The Doodle shows an animation of Equiano writing his autobiography, flanked by 18th century slave ships. Chains are shown being broken either side of him and ropes are bound to the tale he is writing. Google typically writes a blog explaining why it has designed its daily Doodles, but today’s entry simply shows the Doodle’s reach. Instead, you can read about his life via Google’s Cultural Institute.
Olaudah Equiano and his sister were taken from their home in the Eboe province, in what is now southern Nigeria, when Equiano was 11 and sold by slave traders to masters in Virginia, in 1757. Royal Navy officer Lieutenant Michael Pascal paid £40 for Equiano, and renamed him Gustavus Vassa, after the 16th-century Swedish king. During his time with Pascal, Equiano was baptised and was taught to read and write and they lived in Blackheath at 111 Maze Hill.
Following tours with Pascal in Canada and the Mediterranean, Equiano was sold to Captain James Doran and taken to Montserrat before being sold to merchant Robert King. For the next three years, Equiano learnt to trade from King, while being his valet and barber, and eventually saved enough to buy his freedom, for £40. For the next two decades, Equiano travelled the world and continued to make money from trading.
After Equiano returned to London, in 1786, he worked as a servant before joining the Sierra Leone resettlement project, a scheme set up to help freed slaves find work and accomodation. This inspired Equiano to se up the Sons of Africa group which campaigned for abolition through public speaking and lobbying parliament.
As part of his 1789 autobiography, The Interesting Narrative of the Life of Olaudah Equiano or Gustavus Vassa, the African, Equiano included a petition addressed to Parliament at the start, and an antislavery letter to the Queen at the end. Equiano toured the UK and Ireland promoting the book and campaigning for abolition which earned him wealth which he reinvested into his campaigns and projects.

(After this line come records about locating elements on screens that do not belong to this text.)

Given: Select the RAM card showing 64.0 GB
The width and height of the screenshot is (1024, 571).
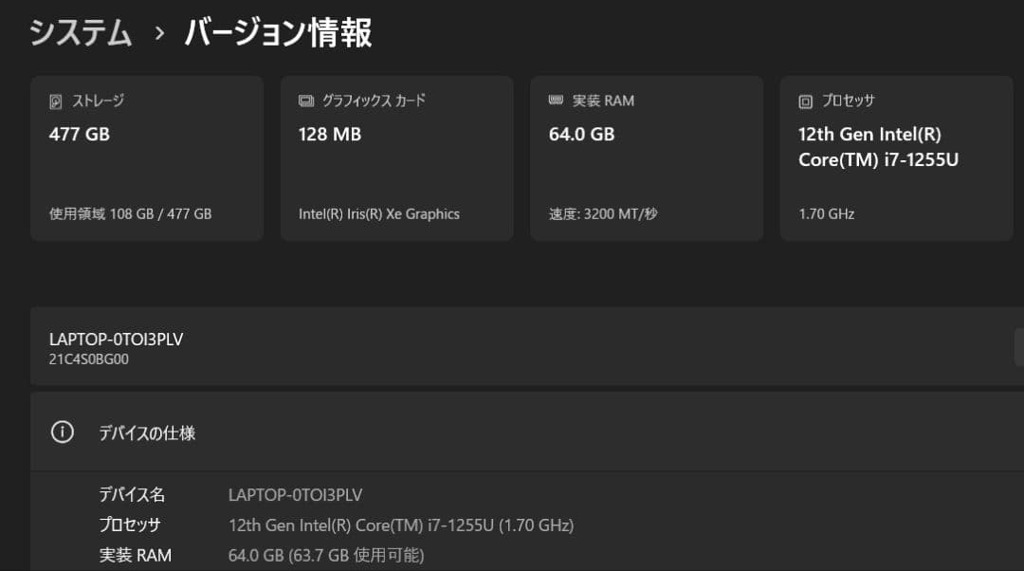Looking at the screenshot, I should 647,157.

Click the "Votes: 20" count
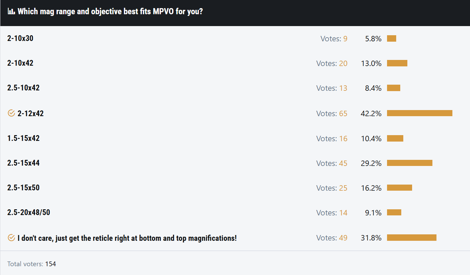click(332, 63)
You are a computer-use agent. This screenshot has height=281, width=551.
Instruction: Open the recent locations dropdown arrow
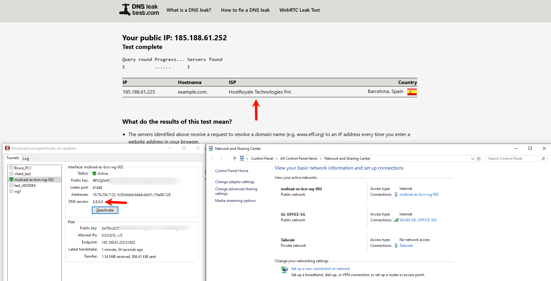(x=228, y=159)
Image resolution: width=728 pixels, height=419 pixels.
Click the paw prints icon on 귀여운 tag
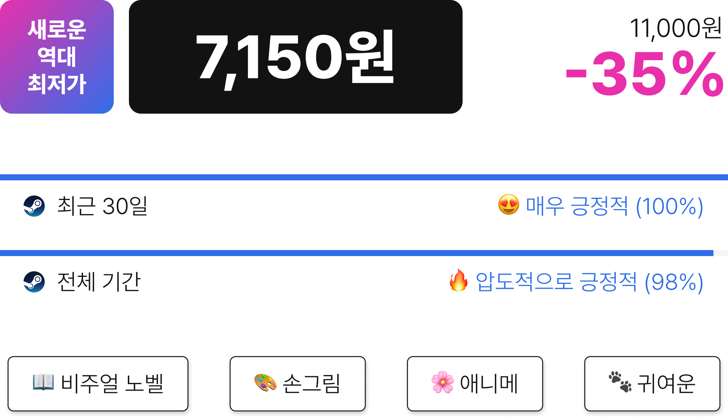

You can read extracts from Olaudah Equiano’s autobiography here. A poignant passage, which describes the moment Equiano realised he was not going home explains:
“I now saw myself deprived of all chance of returning to my native country, or even the least glimpse of hope of gaining the shore, which I now considered as friendly; and I even wished for my former slavery in preference to my present situation, which was filled with horrors of every kind, still heightened by my ignorance of what I was to undergo.
“I was not long suffered to indulge my grief; I was soon put down under the decks, and there I received such a salutation in my nostrils as I had never experienced in my life: so that, with the loathsomeness of the stench, and crying together, I became so sick and low that I was not able to eat, nor had I the least desire to taste anything.
“I now wished for the last friend, death, to relieve me; but soon, to my grief, two of the white men offered me eatables; and, on my refusing to eat, one of them held me fast by the hands, and laid me across, I think, the windlass, and tied my feet, while the other flogged me severely. I had never experienced anything of this kind before, and, although not being used to the water, I naturally feared that element the first time I saw it, yet, nevertheless, could I have got over the nettings, I would have jumped over the side, but I could not.”
Equiano died on 31 March 1797 but it took 10 years for Britain’s Slave Trade to cease, and another forty years before slavery was abolished in the British Colonies.